Non si sa quale sarà lo sbocco
della nuova grave crisi che sta interessando
il Nord Kivu e che ha fatto negli ultimi tempi numerose vittime, dopo
averne fatto diversi milioni nel passato, come sostenuto in documenti ufficiali
dell’Onu. Questa volta, oltre che sul campo, il confronto si sta effettuando in
sede diplomatica tra accuse dell’Onu sulle intromissioni del Rwanda nelle
questioni interne congolesi e le sdegnose smentite delle autorità di Kigali
circa un coinvolgimento ruandese nella
crisi. Al di là delle schermaglie diplomatiche resta un fatto. Questa crisi ha
mutato il sentiment internazionale nei confronti del Rwanda.Accompagnato nel
post 94 da una generalizzata simpatia di tutti i paesi e istituzioni
internazionali che hanno contribuito generosamente alla ricostruzione del paese
appoggiando il nuovo corso ruandese con
comprensione, a volte con qualche condiscendenza di troppo, ed enfatizzando
spesso i reali progressi messi a segno, il Rwanda si trova oggi a fare il conto
con un clima internazionale totalmente mutato.
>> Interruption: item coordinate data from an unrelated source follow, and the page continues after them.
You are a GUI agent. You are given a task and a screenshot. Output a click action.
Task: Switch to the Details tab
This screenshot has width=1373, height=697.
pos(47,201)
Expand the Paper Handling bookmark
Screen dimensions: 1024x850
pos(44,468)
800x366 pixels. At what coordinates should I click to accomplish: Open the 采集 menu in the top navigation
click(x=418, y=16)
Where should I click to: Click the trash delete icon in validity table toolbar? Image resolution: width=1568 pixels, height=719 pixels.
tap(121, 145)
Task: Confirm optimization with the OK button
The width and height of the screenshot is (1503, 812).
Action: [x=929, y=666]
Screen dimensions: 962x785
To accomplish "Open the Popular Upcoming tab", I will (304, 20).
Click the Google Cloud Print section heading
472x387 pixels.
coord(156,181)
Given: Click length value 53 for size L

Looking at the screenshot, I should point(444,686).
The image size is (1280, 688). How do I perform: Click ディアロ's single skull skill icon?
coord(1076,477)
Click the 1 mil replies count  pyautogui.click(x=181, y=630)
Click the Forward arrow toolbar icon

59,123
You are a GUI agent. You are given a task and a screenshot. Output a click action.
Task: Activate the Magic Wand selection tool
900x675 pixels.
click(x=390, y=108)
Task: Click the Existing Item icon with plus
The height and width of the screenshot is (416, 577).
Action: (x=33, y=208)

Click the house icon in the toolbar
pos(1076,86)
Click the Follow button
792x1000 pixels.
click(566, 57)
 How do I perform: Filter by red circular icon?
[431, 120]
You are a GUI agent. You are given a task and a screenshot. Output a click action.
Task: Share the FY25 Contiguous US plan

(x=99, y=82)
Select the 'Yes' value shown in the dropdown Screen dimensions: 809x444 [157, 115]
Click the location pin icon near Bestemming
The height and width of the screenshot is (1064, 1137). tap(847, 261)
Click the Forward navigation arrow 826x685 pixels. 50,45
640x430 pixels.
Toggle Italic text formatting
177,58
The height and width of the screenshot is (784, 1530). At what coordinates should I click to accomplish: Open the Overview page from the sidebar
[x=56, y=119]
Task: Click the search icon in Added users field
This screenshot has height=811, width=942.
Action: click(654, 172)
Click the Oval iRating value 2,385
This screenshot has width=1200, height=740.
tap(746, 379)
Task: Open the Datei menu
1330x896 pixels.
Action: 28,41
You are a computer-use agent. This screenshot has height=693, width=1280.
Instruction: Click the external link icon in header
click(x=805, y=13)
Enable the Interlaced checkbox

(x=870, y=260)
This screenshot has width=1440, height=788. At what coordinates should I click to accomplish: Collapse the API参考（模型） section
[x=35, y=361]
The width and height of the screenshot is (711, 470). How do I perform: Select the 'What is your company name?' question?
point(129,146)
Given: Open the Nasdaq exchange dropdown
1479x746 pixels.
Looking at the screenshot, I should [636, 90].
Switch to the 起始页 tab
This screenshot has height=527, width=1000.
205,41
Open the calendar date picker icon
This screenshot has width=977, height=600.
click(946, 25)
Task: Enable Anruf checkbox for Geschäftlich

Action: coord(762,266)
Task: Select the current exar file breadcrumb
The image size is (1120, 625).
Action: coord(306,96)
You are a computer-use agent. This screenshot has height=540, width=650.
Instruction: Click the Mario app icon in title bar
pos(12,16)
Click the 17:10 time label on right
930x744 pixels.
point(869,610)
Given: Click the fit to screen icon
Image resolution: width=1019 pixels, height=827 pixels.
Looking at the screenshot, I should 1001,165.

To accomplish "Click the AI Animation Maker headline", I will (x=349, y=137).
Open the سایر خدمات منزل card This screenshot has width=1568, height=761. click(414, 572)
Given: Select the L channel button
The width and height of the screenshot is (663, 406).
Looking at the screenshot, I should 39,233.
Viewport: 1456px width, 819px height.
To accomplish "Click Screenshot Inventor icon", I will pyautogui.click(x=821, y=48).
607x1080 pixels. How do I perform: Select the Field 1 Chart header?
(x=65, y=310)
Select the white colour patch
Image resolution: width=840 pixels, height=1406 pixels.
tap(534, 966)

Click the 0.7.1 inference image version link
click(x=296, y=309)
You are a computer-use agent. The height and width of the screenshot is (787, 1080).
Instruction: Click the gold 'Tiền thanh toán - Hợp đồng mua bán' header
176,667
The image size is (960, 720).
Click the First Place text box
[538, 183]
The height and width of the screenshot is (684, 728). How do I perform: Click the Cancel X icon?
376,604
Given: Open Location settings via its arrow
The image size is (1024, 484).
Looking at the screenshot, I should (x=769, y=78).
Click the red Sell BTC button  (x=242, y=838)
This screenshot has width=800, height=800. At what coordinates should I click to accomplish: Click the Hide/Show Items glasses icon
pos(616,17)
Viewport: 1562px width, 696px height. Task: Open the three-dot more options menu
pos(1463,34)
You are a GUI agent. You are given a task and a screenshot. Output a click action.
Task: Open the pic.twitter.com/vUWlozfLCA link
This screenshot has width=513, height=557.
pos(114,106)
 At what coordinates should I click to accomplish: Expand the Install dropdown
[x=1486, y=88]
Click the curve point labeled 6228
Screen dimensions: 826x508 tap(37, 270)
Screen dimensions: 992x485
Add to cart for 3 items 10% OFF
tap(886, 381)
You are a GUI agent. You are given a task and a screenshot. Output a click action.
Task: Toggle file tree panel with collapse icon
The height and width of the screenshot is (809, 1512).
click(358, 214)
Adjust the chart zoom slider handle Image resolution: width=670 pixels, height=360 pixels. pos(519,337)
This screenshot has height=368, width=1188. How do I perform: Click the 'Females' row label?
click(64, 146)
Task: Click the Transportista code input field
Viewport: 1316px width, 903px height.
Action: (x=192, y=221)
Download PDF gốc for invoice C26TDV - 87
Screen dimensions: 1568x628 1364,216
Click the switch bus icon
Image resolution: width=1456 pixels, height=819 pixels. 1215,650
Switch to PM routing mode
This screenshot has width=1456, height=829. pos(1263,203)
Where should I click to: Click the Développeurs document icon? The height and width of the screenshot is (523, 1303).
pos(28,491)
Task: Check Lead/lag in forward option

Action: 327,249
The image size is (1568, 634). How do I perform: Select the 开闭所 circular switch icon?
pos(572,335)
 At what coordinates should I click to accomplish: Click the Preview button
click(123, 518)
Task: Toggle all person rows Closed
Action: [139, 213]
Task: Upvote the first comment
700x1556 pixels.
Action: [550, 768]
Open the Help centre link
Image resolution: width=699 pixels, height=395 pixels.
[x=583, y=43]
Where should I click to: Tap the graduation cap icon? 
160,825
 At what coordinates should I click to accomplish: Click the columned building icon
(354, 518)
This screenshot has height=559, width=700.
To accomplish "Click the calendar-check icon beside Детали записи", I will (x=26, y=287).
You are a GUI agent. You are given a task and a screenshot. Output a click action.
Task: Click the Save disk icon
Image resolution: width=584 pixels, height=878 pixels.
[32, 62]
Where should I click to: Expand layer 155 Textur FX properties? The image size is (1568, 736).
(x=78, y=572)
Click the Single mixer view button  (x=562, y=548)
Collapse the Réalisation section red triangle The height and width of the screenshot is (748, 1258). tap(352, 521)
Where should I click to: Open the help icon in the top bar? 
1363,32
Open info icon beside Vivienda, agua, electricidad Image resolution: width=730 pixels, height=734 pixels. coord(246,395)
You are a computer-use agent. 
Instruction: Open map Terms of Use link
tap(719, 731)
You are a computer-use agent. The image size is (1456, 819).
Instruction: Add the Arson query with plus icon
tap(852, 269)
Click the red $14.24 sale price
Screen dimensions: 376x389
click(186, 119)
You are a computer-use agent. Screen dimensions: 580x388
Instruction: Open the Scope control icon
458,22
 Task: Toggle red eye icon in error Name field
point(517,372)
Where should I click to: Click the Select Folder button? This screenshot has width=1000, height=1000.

Sembra che la comunità internazionale,
in passato mossa da un sotterraneo senso
di colta per non aver saputo o voluto evitare l’eccidio del 1994, non sia più disposta a riservare un occhio di
riguardo, concedendo tutti gli sconti del caso, al presidente Paul Kagame. A
fatica le agenzie di pubbliche relazioni ingaggiate da Kigali per curare
l’immagine del paese riescono a tenere a bada la stampa internazionale. Rende
bene l’idea di come sia cambiato il vento il titolo, An isolated autocrat, con cui il quotidiano Financial Times ha titolato un suo recente pezzo sul
presidente rwandese; cosa impensabile fino a poche settimane fa. Purtroppo per i
rwandesi non si tratta solo di aver perso il favore dei media internazionali, ma molto più
concretamente di essersi giocati milioni di dollari di aiuti internazionali,
congelati da diversi paesi a seguito del ruolo, vero o presunto che sia, tenuto
dal Rwanda nella crisi del Kivu.Hanno cominciato gli Usa tagliando, in maniera
poco più che simbolica ma dando un chiaro avvertimento, 200.000 dollari di un aiuto per una scuola
militare, hanno fatto seguito la GranBretagna che ha annunciato la sospensione
di 25 dei 118 milioni di dollari annuali
previsti, l’Olanda con la sospensione di 5 milioni di euro di aiuti, seguite da
altri paesi europei, compresa la Germania che ha congelato 21 milioni di euro e quindi la Svezia.
La reazione di Kigali è stata immediata. Promosso ufficialmente dalla diaspora
rwandese nel mondo è stato creato un fondo sovrano denominato Agaciro Development Fund (AgDF), con l’immediata apertura di tre conti sulle tre principali
banche rwandesi su cui veicolare le donazioni che dovrebbero sopperire ai tagli
dei partners internazionali. Una reazione d’orgoglio, la parola agaciro che
compare nella denominazione del Fondo significa valori e dignità,
che certo non attenua il duro colpo che l’immagine del Rwanda ha subito
in questa crisi. Le autorità di Kigali, cui non manca certo la capacità di
leggere i segni del mutato sentiment internazionale, dovranno correre ai ripari
apportando le necessarie correzioni di rotta
alla propria politica nel Kivu e, forse, non solo a quella.